For the very emergence of these electronic music practices implores us
to enquire what factors have compelled these new human-machine
relationships. By way of answering such questions, the MUS211 course
will evaluate the ongoing social-technical reconfigurations that have
been forged through electronic and digital instrumentation, an
examination that will take in inventions from the Theremin to the
synthesizer, the SL-1200 to MPC and beyond. From here we will attempt to
present these musical inventions within their specific social and
political contexts, ranging anywhere from Italian Futurism to
Afrofuturism, from B-Boying to raves to getting “crunk”.
Of particular significance to this course is electronica's socially and
politically enabling possibilities, demonstrated through its
inextricable relationship within the production techniques of “urban”
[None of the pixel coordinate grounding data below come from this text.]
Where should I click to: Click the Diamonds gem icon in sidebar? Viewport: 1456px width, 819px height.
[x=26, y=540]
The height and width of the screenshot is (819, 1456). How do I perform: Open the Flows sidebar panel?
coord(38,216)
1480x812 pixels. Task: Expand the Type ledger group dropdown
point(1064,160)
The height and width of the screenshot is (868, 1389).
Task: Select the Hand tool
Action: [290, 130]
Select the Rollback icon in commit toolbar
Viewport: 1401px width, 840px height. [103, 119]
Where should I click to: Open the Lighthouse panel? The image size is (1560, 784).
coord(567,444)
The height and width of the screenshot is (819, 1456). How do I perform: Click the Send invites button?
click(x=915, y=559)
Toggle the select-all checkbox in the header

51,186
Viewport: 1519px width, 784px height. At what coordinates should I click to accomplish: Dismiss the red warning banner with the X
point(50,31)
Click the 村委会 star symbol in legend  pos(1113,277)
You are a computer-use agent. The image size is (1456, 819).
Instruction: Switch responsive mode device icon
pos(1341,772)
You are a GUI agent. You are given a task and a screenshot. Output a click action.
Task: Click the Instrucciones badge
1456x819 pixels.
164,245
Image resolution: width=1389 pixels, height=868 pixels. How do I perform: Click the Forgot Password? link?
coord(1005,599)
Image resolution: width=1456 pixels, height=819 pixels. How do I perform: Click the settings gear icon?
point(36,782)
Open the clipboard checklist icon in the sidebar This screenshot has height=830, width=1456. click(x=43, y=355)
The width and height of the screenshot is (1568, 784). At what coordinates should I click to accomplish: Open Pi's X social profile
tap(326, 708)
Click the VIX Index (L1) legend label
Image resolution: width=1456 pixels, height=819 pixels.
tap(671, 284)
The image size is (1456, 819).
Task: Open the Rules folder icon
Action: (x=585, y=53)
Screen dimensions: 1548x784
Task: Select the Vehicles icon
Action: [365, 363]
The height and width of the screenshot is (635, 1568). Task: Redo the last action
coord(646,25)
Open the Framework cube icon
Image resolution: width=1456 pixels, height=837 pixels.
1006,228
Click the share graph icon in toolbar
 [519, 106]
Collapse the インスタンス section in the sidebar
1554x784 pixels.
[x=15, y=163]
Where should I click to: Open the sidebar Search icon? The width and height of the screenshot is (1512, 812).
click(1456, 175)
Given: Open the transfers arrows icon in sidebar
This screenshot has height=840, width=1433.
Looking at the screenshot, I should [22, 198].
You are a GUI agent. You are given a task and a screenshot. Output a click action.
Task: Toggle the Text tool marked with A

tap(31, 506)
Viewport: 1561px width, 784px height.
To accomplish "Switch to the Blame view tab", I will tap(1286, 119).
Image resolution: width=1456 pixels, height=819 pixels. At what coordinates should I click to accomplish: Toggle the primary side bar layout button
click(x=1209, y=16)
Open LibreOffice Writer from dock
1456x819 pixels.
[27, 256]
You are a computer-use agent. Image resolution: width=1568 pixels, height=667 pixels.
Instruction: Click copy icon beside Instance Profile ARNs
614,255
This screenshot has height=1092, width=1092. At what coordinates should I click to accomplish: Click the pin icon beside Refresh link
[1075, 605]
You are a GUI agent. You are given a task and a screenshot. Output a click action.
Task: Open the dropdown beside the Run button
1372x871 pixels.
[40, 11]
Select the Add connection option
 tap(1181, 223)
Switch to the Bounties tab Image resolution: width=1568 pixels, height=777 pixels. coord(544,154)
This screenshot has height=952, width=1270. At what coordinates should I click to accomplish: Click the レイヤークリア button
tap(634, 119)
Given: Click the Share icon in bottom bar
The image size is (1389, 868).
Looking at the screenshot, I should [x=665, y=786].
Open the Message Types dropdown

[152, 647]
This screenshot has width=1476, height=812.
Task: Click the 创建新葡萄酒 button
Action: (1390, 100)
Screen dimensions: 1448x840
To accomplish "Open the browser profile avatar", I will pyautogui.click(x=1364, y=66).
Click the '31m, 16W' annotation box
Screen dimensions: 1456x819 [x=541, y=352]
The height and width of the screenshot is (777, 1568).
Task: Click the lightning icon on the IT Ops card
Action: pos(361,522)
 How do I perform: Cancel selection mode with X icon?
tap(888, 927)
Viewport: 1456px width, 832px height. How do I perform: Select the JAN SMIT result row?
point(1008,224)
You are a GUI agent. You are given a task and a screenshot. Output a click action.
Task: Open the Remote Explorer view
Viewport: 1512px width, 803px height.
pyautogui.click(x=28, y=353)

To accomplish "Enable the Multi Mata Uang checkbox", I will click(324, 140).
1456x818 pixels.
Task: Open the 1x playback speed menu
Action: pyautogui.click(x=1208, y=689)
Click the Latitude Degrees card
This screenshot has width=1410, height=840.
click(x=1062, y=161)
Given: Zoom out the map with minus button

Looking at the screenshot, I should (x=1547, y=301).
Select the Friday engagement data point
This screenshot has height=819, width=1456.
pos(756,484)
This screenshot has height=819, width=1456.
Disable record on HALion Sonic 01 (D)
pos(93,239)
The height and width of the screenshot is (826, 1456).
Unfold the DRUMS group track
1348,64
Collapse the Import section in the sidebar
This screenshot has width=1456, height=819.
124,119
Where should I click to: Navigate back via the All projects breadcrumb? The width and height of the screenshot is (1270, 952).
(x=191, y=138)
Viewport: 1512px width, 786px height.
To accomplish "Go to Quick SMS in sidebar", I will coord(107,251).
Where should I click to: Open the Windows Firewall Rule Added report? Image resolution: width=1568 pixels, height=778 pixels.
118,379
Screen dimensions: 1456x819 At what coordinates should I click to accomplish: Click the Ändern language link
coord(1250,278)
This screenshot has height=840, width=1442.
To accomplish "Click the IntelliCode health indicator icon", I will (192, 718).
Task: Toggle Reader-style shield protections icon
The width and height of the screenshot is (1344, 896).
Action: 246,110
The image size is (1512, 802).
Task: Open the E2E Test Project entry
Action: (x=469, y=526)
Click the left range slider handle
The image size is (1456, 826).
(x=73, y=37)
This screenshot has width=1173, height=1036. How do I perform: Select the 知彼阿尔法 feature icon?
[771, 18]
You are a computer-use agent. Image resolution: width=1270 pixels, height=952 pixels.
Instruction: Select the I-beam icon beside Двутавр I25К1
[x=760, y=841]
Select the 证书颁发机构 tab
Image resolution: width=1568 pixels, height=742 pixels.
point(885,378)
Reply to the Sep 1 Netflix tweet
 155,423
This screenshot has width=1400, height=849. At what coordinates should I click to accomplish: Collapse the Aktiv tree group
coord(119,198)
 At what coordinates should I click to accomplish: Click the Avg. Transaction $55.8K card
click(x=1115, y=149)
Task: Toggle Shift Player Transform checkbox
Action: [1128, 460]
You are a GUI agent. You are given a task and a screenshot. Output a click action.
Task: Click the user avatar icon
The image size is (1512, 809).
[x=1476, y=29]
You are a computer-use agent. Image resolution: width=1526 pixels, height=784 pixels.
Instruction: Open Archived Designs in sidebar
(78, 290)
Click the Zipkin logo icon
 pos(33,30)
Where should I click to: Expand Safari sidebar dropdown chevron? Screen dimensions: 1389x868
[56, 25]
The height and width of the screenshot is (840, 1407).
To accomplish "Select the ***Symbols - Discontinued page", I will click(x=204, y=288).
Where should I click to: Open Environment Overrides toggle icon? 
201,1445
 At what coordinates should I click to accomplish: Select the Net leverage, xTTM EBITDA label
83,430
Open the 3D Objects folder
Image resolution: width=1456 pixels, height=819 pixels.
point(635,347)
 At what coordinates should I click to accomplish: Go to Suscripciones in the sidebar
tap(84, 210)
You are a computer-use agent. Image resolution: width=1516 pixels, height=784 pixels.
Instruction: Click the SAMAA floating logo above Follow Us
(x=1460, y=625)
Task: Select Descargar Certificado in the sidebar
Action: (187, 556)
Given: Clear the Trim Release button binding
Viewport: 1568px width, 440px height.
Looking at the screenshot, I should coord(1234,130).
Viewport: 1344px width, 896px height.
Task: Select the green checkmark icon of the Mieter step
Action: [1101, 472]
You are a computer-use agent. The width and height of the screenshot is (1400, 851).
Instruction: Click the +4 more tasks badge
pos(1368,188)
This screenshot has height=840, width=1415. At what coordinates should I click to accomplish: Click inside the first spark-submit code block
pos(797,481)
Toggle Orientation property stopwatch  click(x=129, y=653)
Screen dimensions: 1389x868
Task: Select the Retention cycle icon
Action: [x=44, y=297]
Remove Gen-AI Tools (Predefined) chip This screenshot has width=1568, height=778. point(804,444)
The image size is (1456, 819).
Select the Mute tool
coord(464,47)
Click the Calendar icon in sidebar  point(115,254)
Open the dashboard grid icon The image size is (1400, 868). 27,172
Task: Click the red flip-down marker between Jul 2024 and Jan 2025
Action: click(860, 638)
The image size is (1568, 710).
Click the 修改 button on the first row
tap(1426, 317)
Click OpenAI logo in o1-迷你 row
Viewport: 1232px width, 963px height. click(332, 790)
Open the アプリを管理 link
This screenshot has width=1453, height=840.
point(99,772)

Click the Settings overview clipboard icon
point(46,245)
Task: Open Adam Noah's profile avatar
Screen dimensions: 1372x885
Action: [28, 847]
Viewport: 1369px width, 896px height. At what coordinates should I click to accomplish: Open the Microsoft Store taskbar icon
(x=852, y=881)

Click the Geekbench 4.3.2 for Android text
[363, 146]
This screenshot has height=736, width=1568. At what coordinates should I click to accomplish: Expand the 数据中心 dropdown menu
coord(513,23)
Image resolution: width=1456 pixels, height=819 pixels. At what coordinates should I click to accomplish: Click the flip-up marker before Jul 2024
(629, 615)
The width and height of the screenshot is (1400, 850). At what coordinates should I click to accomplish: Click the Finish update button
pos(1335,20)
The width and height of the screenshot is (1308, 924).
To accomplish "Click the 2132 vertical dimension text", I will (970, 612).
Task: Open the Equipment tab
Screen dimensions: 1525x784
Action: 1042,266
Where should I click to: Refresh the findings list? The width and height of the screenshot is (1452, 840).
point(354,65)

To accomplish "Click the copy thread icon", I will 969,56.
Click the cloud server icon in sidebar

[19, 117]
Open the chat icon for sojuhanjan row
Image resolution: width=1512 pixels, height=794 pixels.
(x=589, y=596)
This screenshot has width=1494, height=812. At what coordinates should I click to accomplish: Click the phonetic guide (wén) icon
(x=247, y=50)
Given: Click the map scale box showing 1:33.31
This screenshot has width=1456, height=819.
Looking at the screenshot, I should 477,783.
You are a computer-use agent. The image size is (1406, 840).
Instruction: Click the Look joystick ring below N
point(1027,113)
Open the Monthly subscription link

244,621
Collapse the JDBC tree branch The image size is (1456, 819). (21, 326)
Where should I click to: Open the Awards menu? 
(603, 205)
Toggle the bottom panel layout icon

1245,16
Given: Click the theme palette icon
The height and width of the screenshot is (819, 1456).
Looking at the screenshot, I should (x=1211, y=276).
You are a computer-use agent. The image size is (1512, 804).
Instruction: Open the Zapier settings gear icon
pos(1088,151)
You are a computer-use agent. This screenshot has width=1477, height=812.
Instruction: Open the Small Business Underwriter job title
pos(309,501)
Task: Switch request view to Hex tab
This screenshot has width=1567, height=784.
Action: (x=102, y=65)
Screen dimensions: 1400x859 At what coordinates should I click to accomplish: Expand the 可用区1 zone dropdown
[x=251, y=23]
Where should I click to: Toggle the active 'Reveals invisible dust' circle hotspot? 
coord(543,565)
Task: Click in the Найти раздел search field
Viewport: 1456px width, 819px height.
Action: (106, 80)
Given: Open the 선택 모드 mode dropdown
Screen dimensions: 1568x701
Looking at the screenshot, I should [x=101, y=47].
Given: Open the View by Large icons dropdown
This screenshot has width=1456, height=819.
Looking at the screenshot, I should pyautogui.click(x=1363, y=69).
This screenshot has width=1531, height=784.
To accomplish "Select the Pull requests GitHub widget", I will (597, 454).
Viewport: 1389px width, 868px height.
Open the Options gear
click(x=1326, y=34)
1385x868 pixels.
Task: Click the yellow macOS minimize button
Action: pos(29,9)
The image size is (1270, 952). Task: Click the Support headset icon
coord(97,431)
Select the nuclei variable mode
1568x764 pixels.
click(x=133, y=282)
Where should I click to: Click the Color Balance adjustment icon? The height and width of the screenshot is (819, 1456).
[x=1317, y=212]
music's and perhaps reflecting how it has offered some of society’s most
disenfranchised populations the means to create new sonically driven
existences. Thus, whilst the MUS211 course will attend to the complex
histories of these electronic music styles (and more besides) it will
also spend equal amounts of time speculating on how such musical
invention might continue to affect the future. For electronic music
genres have always been distinguished by their superlative instigation
of human and technological convergence to the extent that they have
enabled a future of almost infinite musical possibility and most
importantly, and most importantly given us new means of musical expression.